Donna S. Arons, Deputy Attorney General, argued the cause for respondent Civil Service Commission ( John J. Hoffman, Acting Attorney General, attorney; Lewis A. Scheindlin, Assistant Attorney General, and Ms. Arons, of counsel; Nicole P. Colon, Deputy Attorney General, on the brief).
Before Judges FISHER, KOBLITZ and O'CONNOR. The opinion of the court was delivered by KOBLITZ, J.A.D.
[435 N.J.Super. 4] KOBLITZ, J.A.D.
Freddie B. Frazier appeals from a January 11, 2012 final decision of the Civil Service Commission that removed him from his position as a Senior Correction Officer because, having been convicted in 2000 of a disorderly persons offense involving domestic violence, he was statutorily prohibited from possessing or carrying a firearm, which is a requirement of his position.

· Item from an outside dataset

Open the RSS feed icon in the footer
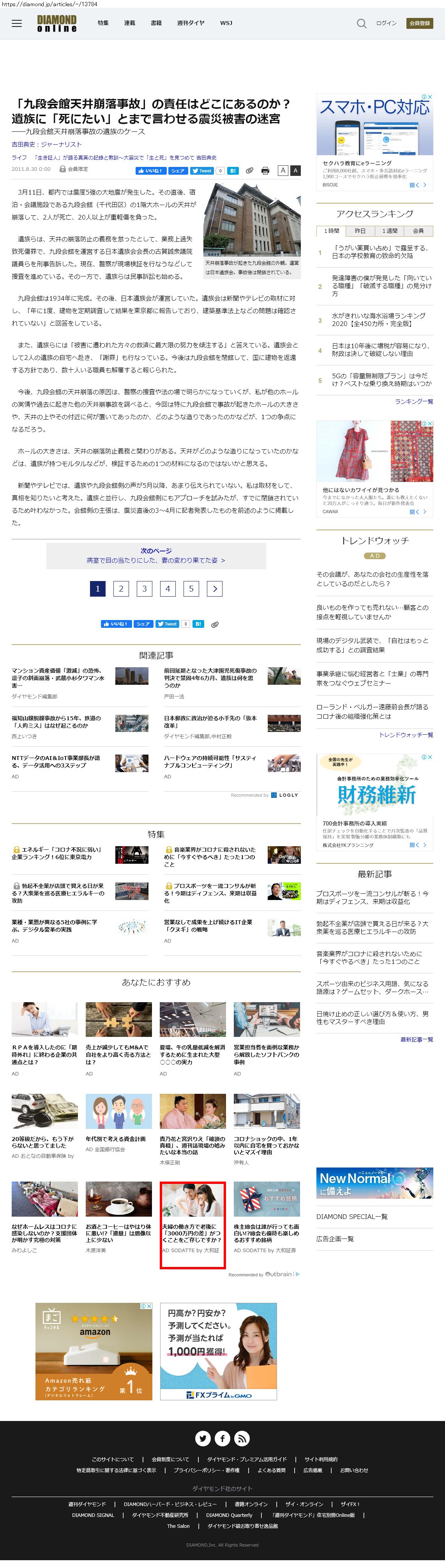445x1568 pixels. click(242, 1439)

We affirm.
[435 N.J.Super. 5] This is the thirteenth year of litigation, and third appeal, in this matter. Frazier was arrested in 1999. Although indicted for much more serious crimes, he eventually pleaded guilty to simple assault by physical menace, N.J.S.A. 2C:12-1(a)(3). The Department of Corrections (DOC) initially served Frazier with a Preliminary Notice of Disciplinary Action (PNDA) in 2001 based on the Lautenberg Amendment to the federal Gun Control Act, 18 U.S.C.A. § 922(g)(9), which provides that any person convicted of a qualifying domestic violence offense is prohibited pursuant to federal law from possessing a firearm. Frazier was removed from his position, lost his administrative appeals and appealed to us.

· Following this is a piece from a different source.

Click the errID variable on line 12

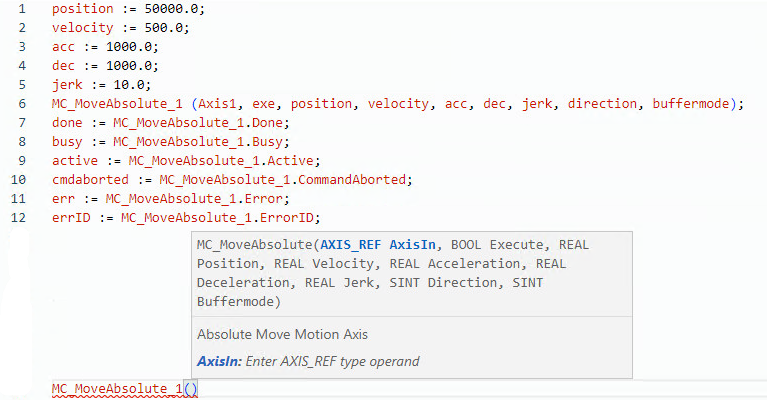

Although noting that the " police report of the incident that resulted in the charges . . . shows appellant repeatedly struck his girlfriend with a closed fist and reached for his gun during the assault," we reversed the determination of the Civil Service Commission to remove him from his position because the simple assault provision to which Frazier pleaded guilty did not have " ' as an element, the use or attempted use of physical force, or the threatened use of a deadly weapon' 18 U.S.C.A. § 921(a)(33)(A) . . . ." In re Frazier, 392 N.J.Super. 514, 520, 921 A.2d 479 (App.Div. 2007). In the opinion we noted that Frazier acknowledged the incident was one of domestic violence. We stated that
the victim, appellant's live-in girlfriend, is conceded to have been a cohabitant who was " similarly situated to a spouse." Consequently, the only issue is whether appellant's conviction satisfied the second criterion of 27 C.F.R. § 478.11 [the administrative regulation implementing the Lautenberg Amendment], that is, whether he was convicted of an offense that has, as an element, the use or attempted use of physical force (e.g., assault and battery), or the threatened use of a deadly weapon.
[ Id. at 518-19, 921 A.2d 479 (internal quotation marks omitted).]
Although reversing his removal, we remanded because his conviction might warrant other disciplinary ...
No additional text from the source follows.